» **To do**:
Duplicate everything from the line containing "Image resolution: width=28, height=435." down to the line containing "E-mail (необовʼязково) (7, 243)", keeping both of those lines and every line between them.

===== Task inputs =====

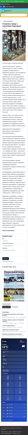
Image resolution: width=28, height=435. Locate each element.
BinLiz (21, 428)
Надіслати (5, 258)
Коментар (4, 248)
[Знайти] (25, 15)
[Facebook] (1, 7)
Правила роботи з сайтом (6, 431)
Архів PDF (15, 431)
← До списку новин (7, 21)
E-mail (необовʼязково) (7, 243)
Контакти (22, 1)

=====
===== Task inputs =====

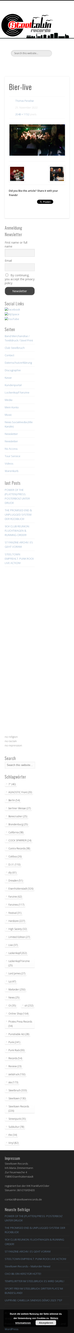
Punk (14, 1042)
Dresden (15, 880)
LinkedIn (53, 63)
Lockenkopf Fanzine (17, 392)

=====

» **Final result**:
Image resolution: width=28, height=435. Locate each element.
BinLiz (21, 428)
Надіслати (5, 258)
Коментар (4, 248)
[Знайти] (25, 15)
[Facebook] (1, 7)
Правила роботи з сайтом (6, 431)
Архів PDF (15, 431)
← До списку новин (7, 21)
E-mail (необовʼязково) (7, 243)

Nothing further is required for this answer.